● Task instructions
Print every record below exactly as it stands.

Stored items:
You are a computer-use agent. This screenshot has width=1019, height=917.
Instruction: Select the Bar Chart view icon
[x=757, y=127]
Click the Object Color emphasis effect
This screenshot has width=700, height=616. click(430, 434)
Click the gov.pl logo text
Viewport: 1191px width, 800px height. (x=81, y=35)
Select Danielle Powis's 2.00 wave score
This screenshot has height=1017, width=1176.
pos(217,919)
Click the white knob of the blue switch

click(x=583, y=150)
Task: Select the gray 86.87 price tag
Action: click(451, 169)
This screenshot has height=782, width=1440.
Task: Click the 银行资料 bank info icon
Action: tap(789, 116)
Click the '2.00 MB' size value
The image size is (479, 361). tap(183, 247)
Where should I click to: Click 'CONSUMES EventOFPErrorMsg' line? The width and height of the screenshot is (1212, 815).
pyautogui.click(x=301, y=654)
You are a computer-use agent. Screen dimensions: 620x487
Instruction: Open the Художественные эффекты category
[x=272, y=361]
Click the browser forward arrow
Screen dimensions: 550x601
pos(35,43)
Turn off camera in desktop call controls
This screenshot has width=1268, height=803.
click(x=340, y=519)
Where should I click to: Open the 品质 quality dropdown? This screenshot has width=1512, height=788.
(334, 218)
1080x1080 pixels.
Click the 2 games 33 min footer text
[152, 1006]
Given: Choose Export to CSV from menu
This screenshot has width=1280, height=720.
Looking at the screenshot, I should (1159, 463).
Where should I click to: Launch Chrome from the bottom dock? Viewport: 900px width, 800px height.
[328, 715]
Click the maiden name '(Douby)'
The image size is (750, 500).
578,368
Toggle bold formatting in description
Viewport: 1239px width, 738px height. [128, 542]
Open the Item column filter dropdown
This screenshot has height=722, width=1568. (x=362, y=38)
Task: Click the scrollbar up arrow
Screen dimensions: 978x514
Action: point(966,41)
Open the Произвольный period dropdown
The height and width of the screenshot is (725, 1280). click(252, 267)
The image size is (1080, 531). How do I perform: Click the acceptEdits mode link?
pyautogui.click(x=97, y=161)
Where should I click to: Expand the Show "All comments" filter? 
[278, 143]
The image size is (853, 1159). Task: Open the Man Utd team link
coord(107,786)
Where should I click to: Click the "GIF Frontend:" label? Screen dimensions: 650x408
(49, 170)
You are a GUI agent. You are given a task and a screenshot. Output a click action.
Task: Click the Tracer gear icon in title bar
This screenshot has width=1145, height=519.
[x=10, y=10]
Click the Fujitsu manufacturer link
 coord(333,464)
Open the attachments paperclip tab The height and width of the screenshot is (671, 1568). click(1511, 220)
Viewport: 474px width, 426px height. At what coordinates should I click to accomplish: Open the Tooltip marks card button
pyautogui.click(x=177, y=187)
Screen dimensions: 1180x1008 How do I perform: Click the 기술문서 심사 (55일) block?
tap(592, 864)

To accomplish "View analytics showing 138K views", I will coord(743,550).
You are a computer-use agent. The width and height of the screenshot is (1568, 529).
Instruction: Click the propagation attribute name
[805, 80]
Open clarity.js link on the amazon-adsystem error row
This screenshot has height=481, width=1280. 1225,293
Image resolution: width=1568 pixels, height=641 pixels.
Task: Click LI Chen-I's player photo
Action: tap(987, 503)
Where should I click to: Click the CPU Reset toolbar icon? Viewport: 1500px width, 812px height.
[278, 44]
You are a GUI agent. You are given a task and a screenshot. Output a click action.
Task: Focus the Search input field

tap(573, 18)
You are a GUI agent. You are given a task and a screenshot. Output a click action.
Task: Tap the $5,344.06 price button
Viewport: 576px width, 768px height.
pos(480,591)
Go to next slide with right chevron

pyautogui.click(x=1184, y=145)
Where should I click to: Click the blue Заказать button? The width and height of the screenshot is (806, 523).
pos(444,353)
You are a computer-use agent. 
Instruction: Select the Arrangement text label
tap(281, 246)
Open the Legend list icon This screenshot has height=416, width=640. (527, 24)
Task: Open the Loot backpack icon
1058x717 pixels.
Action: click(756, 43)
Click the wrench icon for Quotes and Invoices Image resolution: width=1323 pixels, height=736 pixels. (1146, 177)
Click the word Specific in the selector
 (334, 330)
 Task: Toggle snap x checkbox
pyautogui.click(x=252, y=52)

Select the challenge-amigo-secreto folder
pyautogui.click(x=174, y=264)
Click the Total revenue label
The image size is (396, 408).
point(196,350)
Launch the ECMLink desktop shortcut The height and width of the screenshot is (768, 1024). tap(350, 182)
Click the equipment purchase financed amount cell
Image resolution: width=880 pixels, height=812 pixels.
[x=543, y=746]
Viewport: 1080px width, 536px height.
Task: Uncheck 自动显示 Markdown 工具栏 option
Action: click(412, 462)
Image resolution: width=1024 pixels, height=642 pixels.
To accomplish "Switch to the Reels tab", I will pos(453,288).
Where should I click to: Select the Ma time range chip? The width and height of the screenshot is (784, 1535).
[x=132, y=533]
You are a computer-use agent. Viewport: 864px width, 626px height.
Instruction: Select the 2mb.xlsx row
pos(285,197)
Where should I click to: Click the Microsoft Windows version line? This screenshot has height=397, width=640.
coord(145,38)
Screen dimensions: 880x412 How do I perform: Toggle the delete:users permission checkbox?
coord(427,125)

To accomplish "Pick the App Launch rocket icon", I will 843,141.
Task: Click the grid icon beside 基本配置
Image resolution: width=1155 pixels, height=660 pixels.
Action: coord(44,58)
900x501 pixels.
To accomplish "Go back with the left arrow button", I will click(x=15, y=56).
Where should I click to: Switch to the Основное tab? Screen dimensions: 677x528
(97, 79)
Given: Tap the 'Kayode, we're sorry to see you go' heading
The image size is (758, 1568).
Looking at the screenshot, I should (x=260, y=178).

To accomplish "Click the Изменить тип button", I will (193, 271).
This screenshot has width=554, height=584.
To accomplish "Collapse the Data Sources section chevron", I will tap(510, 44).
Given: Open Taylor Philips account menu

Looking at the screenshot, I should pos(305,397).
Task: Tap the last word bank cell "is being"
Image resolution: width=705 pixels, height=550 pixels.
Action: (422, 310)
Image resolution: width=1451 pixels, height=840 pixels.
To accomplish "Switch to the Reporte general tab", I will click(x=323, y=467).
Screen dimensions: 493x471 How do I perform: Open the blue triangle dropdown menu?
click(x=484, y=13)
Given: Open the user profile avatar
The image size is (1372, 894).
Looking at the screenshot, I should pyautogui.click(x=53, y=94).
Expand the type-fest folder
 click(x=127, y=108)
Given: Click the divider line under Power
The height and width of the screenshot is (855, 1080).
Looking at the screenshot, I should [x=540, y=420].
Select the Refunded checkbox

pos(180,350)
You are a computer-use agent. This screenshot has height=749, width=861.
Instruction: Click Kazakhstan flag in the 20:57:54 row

● Solution below
You are a computer-use agent. This screenshot has width=1019, height=917.
Instruction: Select the Bar Chart view icon
[x=757, y=127]
Click the Object Color emphasis effect
This screenshot has width=700, height=616. click(430, 434)
Click the gov.pl logo text
Viewport: 1191px width, 800px height. (x=81, y=35)
Select Danielle Powis's 2.00 wave score
This screenshot has height=1017, width=1176.
pos(217,919)
Click the white knob of the blue switch

click(x=583, y=150)
Task: Select the gray 86.87 price tag
Action: click(451, 169)
This screenshot has height=782, width=1440.
Task: Click the 银行资料 bank info icon
Action: tap(789, 116)
Click the '2.00 MB' size value
The image size is (479, 361). tap(183, 247)
Where should I click to: Click 'CONSUMES EventOFPErrorMsg' line? The width and height of the screenshot is (1212, 815).
pyautogui.click(x=301, y=654)
You are a computer-use agent. Screen dimensions: 620x487
Instruction: Open the Художественные эффекты category
[x=272, y=361]
Click the browser forward arrow
Screen dimensions: 550x601
pos(35,43)
Turn off camera in desktop call controls
This screenshot has width=1268, height=803.
click(x=340, y=519)
Where should I click to: Open the 品质 quality dropdown? This screenshot has width=1512, height=788.
(334, 218)
1080x1080 pixels.
Click the 2 games 33 min footer text
[152, 1006]
Given: Choose Export to CSV from menu
This screenshot has width=1280, height=720.
Looking at the screenshot, I should (1159, 463).
Where should I click to: Launch Chrome from the bottom dock? Viewport: 900px width, 800px height.
[328, 715]
Click the maiden name '(Douby)'
The image size is (750, 500).
578,368
Toggle bold formatting in description
Viewport: 1239px width, 738px height. [128, 542]
Open the Item column filter dropdown
This screenshot has height=722, width=1568. (x=362, y=38)
Task: Click the scrollbar up arrow
Screen dimensions: 978x514
Action: point(966,41)
Open the Произвольный period dropdown
The height and width of the screenshot is (725, 1280). click(252, 267)
The image size is (1080, 531). How do I perform: Click the acceptEdits mode link?
pyautogui.click(x=97, y=161)
Where should I click to: Expand the Show "All comments" filter? 
[278, 143]
The image size is (853, 1159). Task: Open the Man Utd team link
coord(107,786)
Where should I click to: Click the "GIF Frontend:" label? Screen dimensions: 650x408
(49, 170)
You are a GUI agent. You are given a task and a screenshot. Output a click action.
Task: Click the Tracer gear icon in title bar
This screenshot has width=1145, height=519.
[x=10, y=10]
Click the Fujitsu manufacturer link
 coord(333,464)
Open the attachments paperclip tab The height and width of the screenshot is (671, 1568). click(1511, 220)
Viewport: 474px width, 426px height. At what coordinates should I click to accomplish: Open the Tooltip marks card button
pyautogui.click(x=177, y=187)
Screen dimensions: 1180x1008 How do I perform: Click the 기술문서 심사 (55일) block?
tap(592, 864)

To accomplish "View analytics showing 138K views", I will coord(743,550).
You are a computer-use agent. The width and height of the screenshot is (1568, 529).
Instruction: Click the propagation attribute name
[805, 80]
Open clarity.js link on the amazon-adsystem error row
This screenshot has height=481, width=1280. 1225,293
Image resolution: width=1568 pixels, height=641 pixels.
Task: Click LI Chen-I's player photo
Action: tap(987, 503)
Where should I click to: Click the CPU Reset toolbar icon? Viewport: 1500px width, 812px height.
[278, 44]
You are a GUI agent. You are given a task and a screenshot. Output a click action.
Task: Focus the Search input field

tap(573, 18)
You are a GUI agent. You are given a task and a screenshot. Output a click action.
Task: Tap the $5,344.06 price button
Viewport: 576px width, 768px height.
pos(480,591)
Go to next slide with right chevron

pyautogui.click(x=1184, y=145)
Where should I click to: Click the blue Заказать button? The width and height of the screenshot is (806, 523).
pos(444,353)
You are a computer-use agent. 
Instruction: Select the Arrangement text label
tap(281, 246)
Open the Legend list icon This screenshot has height=416, width=640. (527, 24)
Task: Open the Loot backpack icon
1058x717 pixels.
Action: click(756, 43)
Click the wrench icon for Quotes and Invoices Image resolution: width=1323 pixels, height=736 pixels. (1146, 177)
Click the word Specific in the selector
 (334, 330)
 Task: Toggle snap x checkbox
pyautogui.click(x=252, y=52)

Select the challenge-amigo-secreto folder
pyautogui.click(x=174, y=264)
Click the Total revenue label
The image size is (396, 408).
point(196,350)
Launch the ECMLink desktop shortcut The height and width of the screenshot is (768, 1024). tap(350, 182)
Click the equipment purchase financed amount cell
Image resolution: width=880 pixels, height=812 pixels.
[x=543, y=746]
Viewport: 1080px width, 536px height.
Task: Uncheck 自动显示 Markdown 工具栏 option
Action: click(412, 462)
Image resolution: width=1024 pixels, height=642 pixels.
To accomplish "Switch to the Reels tab", I will pos(453,288).
Where should I click to: Select the Ma time range chip? The width and height of the screenshot is (784, 1535).
[x=132, y=533]
You are a computer-use agent. Viewport: 864px width, 626px height.
Instruction: Select the 2mb.xlsx row
pos(285,197)
Where should I click to: Click the Microsoft Windows version line? This screenshot has height=397, width=640.
coord(145,38)
Screen dimensions: 880x412 How do I perform: Toggle the delete:users permission checkbox?
coord(427,125)

To accomplish "Pick the App Launch rocket icon", I will 843,141.
Task: Click the grid icon beside 基本配置
Image resolution: width=1155 pixels, height=660 pixels.
Action: coord(44,58)
900x501 pixels.
To accomplish "Go back with the left arrow button", I will click(x=15, y=56).
Where should I click to: Switch to the Основное tab? Screen dimensions: 677x528
(97, 79)
Given: Tap the 'Kayode, we're sorry to see you go' heading
The image size is (758, 1568).
Looking at the screenshot, I should (x=260, y=178).

To accomplish "Click the Изменить тип button", I will (193, 271).
This screenshot has width=554, height=584.
To accomplish "Collapse the Data Sources section chevron", I will tap(510, 44).
Given: Open Taylor Philips account menu

Looking at the screenshot, I should pos(305,397).
Task: Tap the last word bank cell "is being"
Image resolution: width=705 pixels, height=550 pixels.
Action: (422, 310)
Image resolution: width=1451 pixels, height=840 pixels.
To accomplish "Switch to the Reporte general tab", I will click(x=323, y=467).
Screen dimensions: 493x471 How do I perform: Open the blue triangle dropdown menu?
click(x=484, y=13)
Given: Open the user profile avatar
The image size is (1372, 894).
Looking at the screenshot, I should pyautogui.click(x=53, y=94).
Expand the type-fest folder
 click(x=127, y=108)
Given: Click the divider line under Power
The height and width of the screenshot is (855, 1080).
Looking at the screenshot, I should [x=540, y=420].
Select the Refunded checkbox

pos(180,350)
You are a computer-use agent. This screenshot has height=749, width=861.
Instruction: Click Kazakhstan flag in the 20:57:54 row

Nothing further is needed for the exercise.